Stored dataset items

= Beginning of Section =

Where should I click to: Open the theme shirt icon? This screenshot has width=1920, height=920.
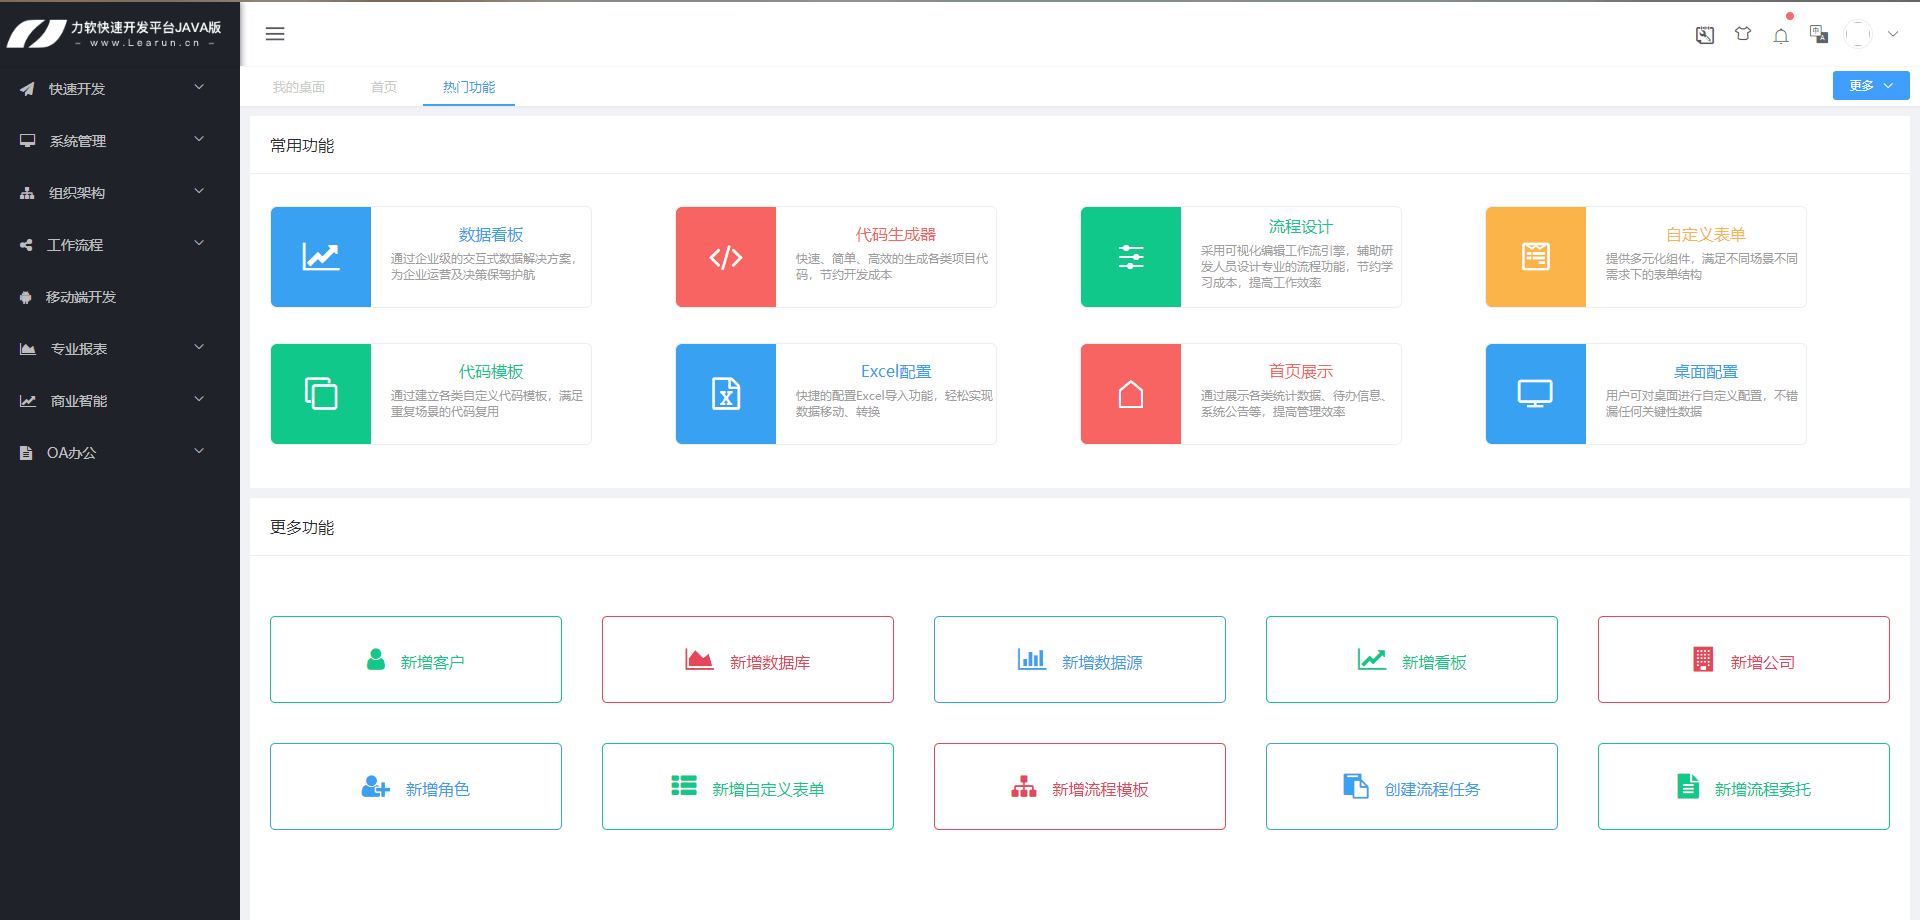(1743, 34)
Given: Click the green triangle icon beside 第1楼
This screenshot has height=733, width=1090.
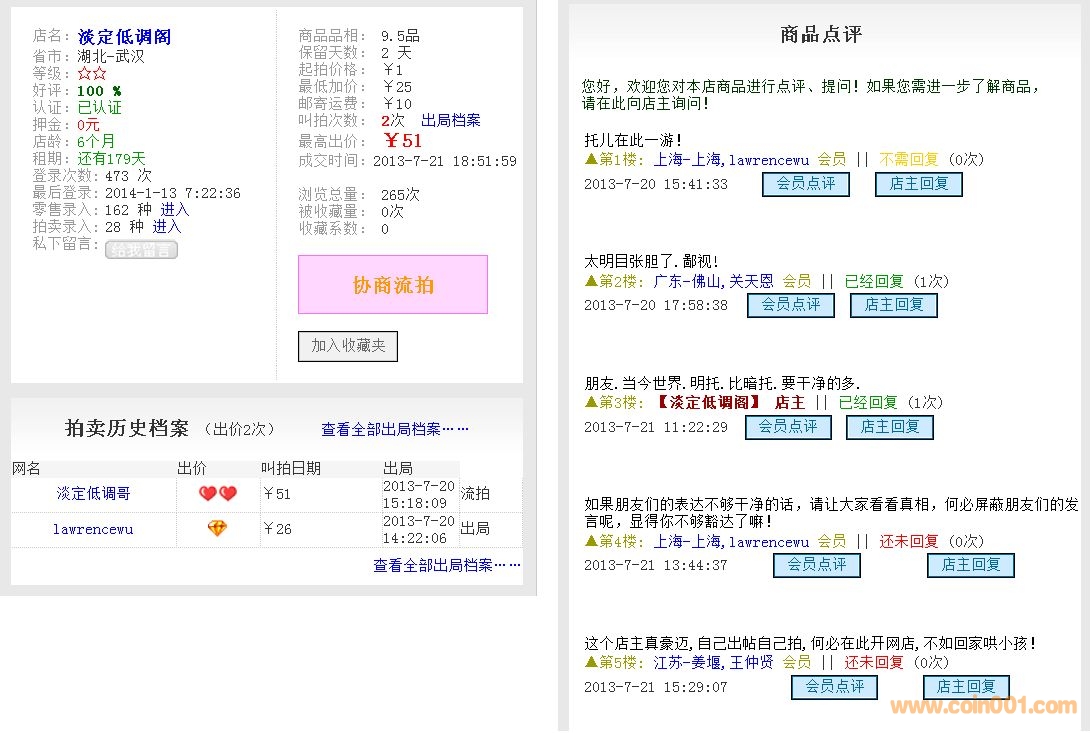Looking at the screenshot, I should [x=591, y=159].
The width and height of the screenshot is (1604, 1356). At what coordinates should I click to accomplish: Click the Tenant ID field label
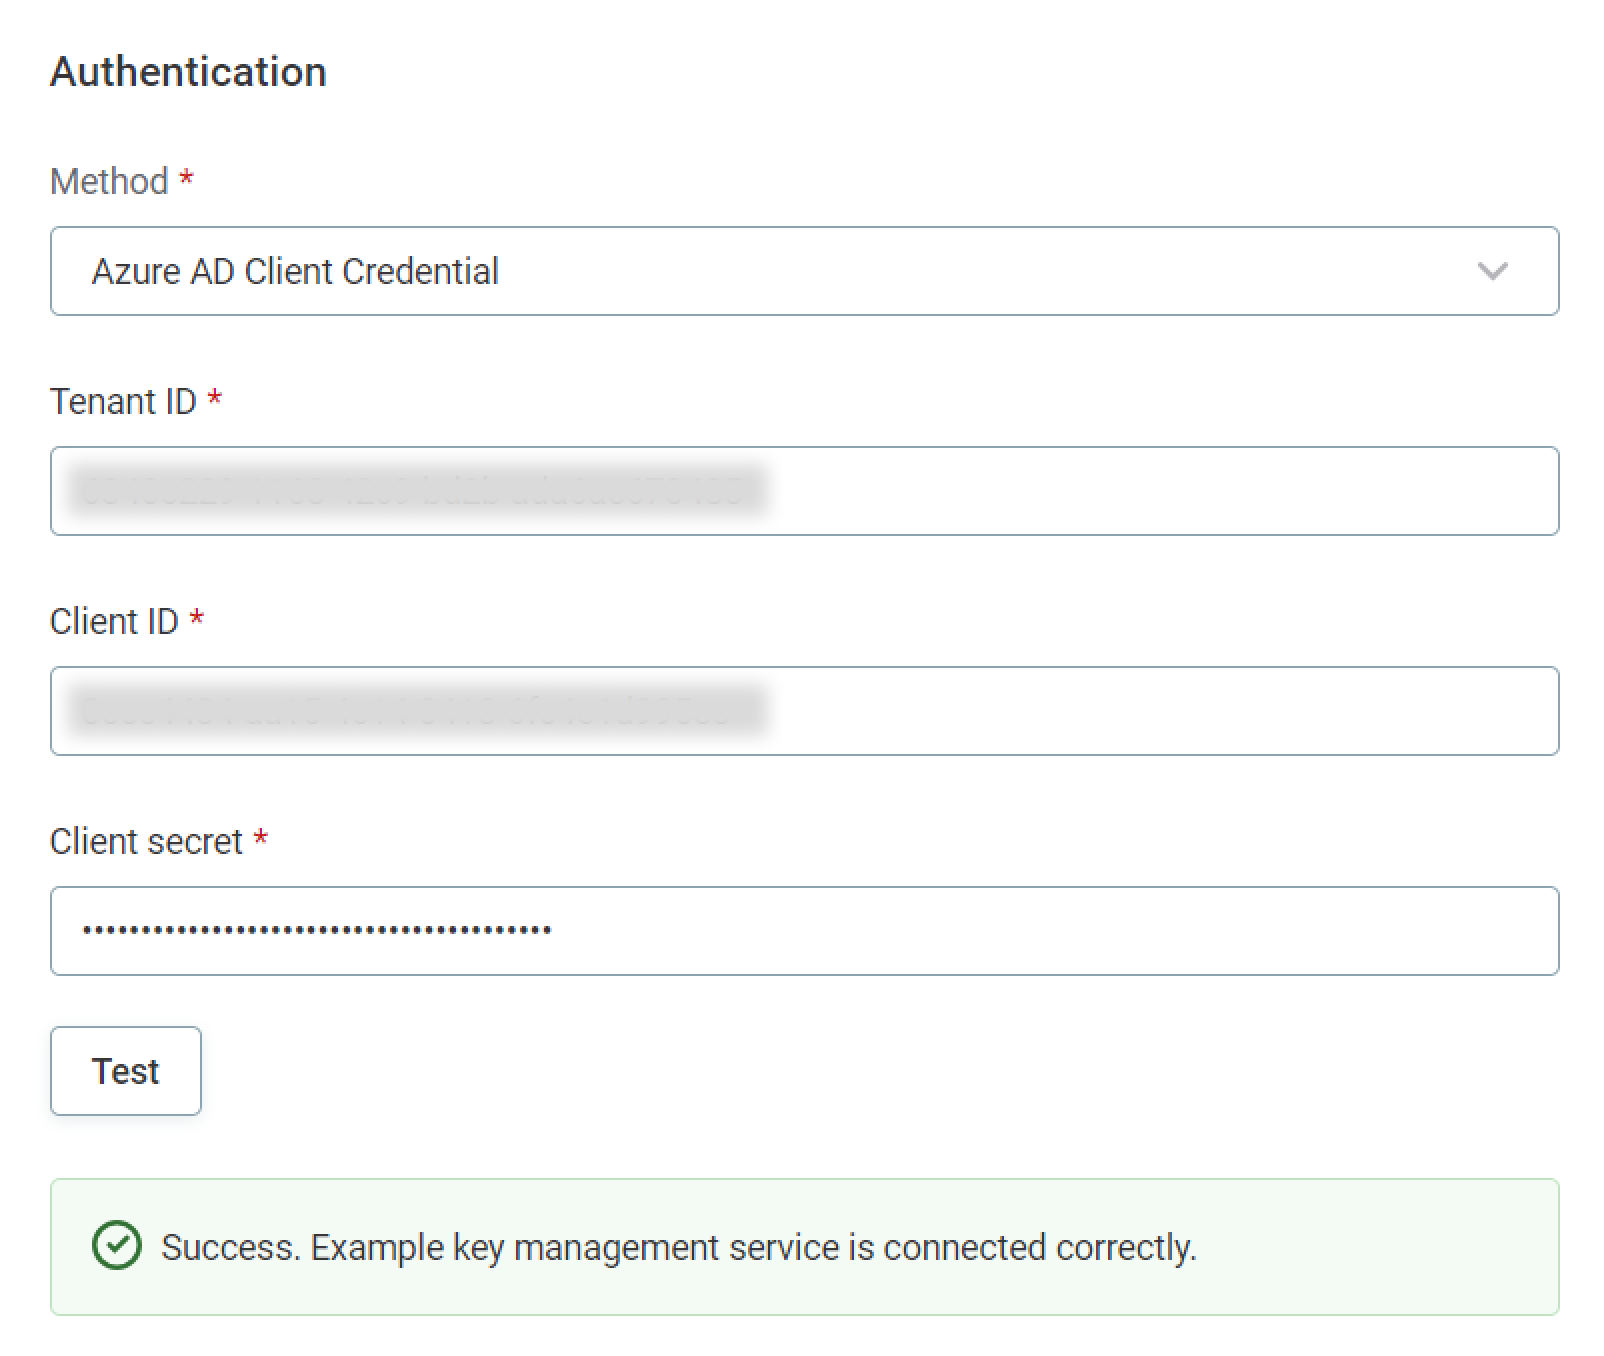(x=123, y=402)
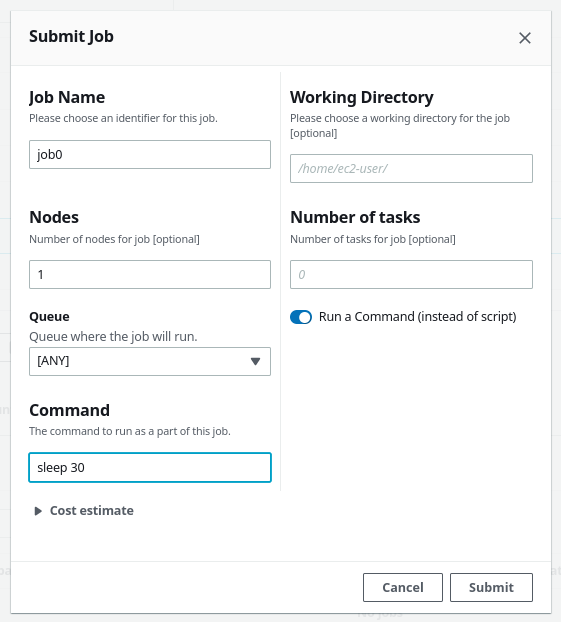561x622 pixels.
Task: Submit the job with the Submit button
Action: (491, 587)
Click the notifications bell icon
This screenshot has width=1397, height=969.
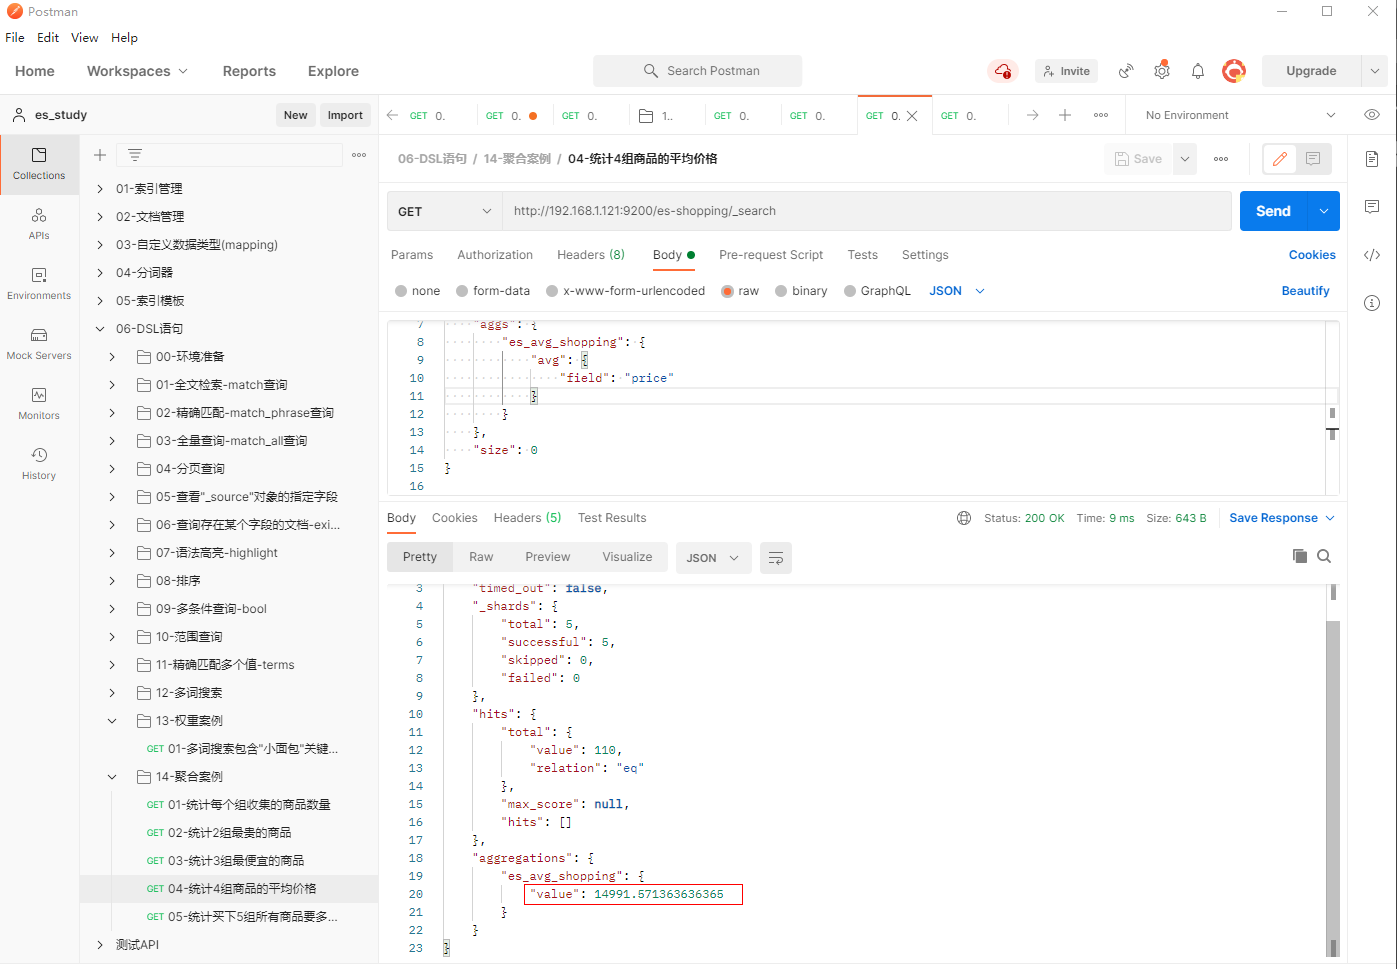tap(1197, 71)

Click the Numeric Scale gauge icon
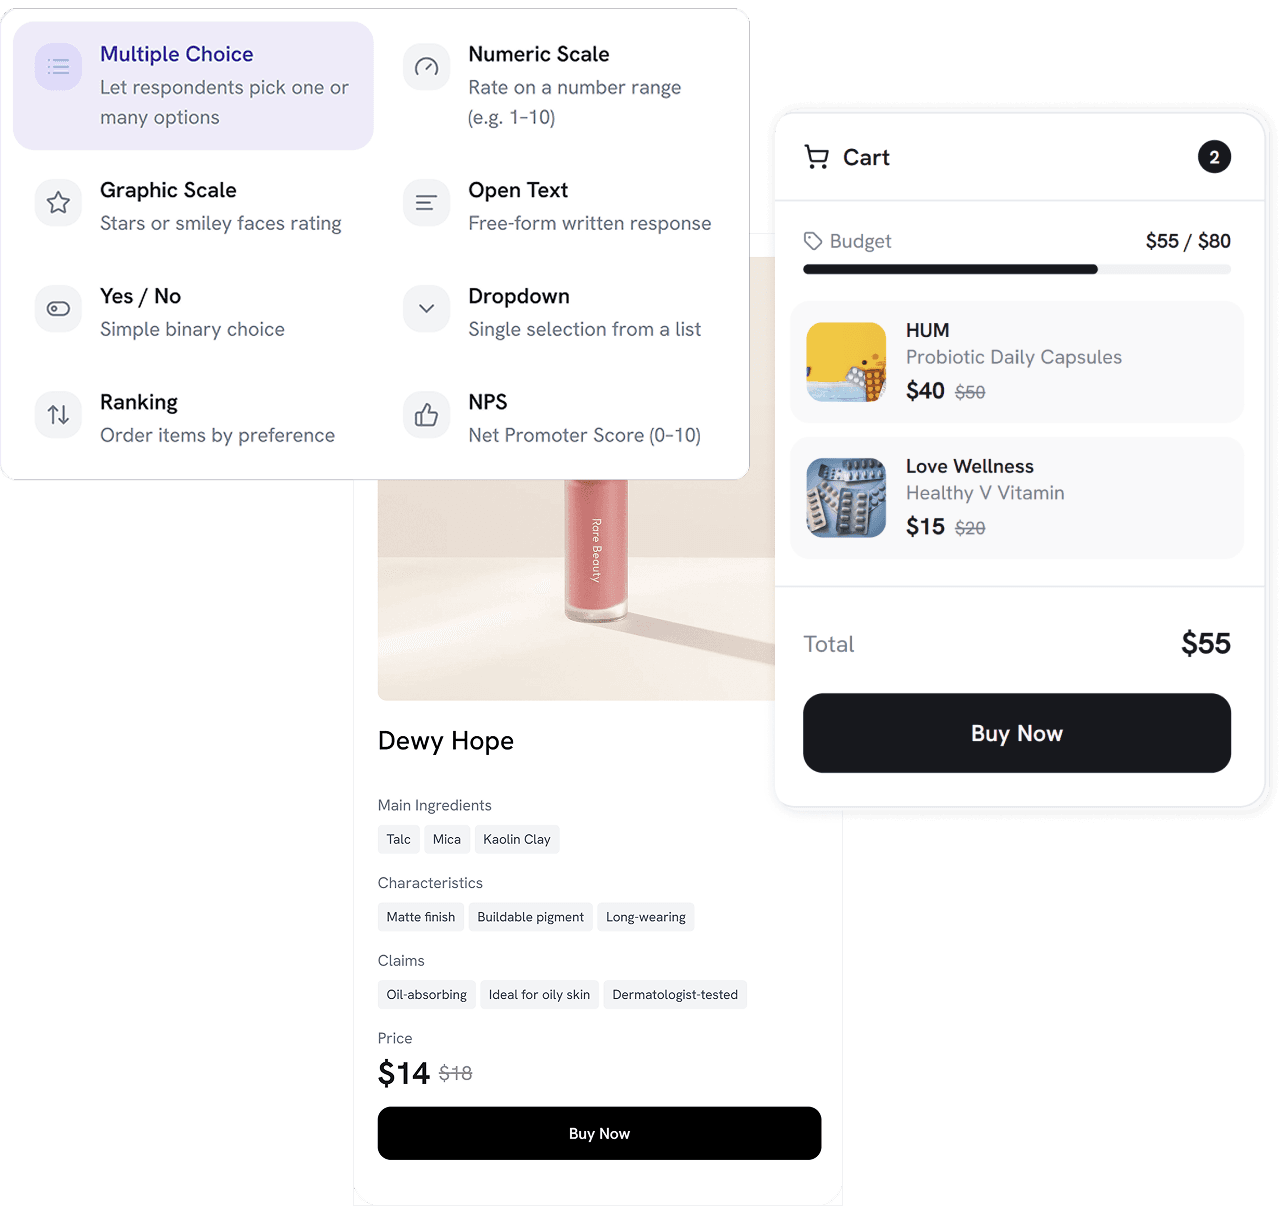pos(426,67)
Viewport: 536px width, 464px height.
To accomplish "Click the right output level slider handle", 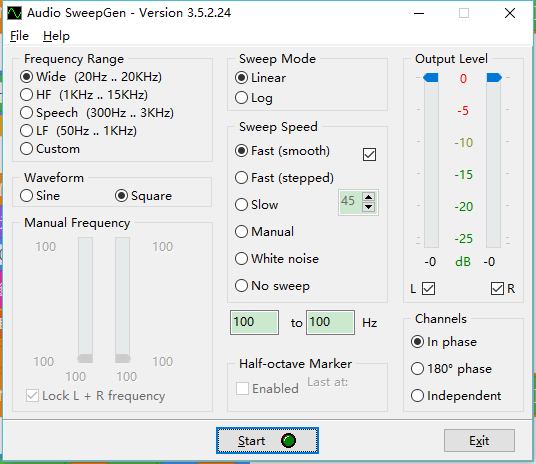I will 494,78.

= End of Section =

- _Work to be completed_
Working from the entries above, please transcribe only the lines from the line with "Given: Click the" through the line with "Viewport: 536px width, 464px height.", exactly, with both end lines and without pictures.

- _Answer_
Given: Click the green triangle icon beside 第1楼
This screenshot has height=733, width=1090.
Looking at the screenshot, I should [x=591, y=159].
The width and height of the screenshot is (1604, 1356). At what coordinates should I click to accomplish: Click the Tenant ID field label
(x=123, y=402)
561x622 pixels.
Task: Submit the job with the Submit button
Action: (491, 587)
Click the notifications bell icon
This screenshot has width=1397, height=969.
tap(1197, 71)

Click the Numeric Scale gauge icon
pos(426,67)
Viewport: 536px width, 464px height.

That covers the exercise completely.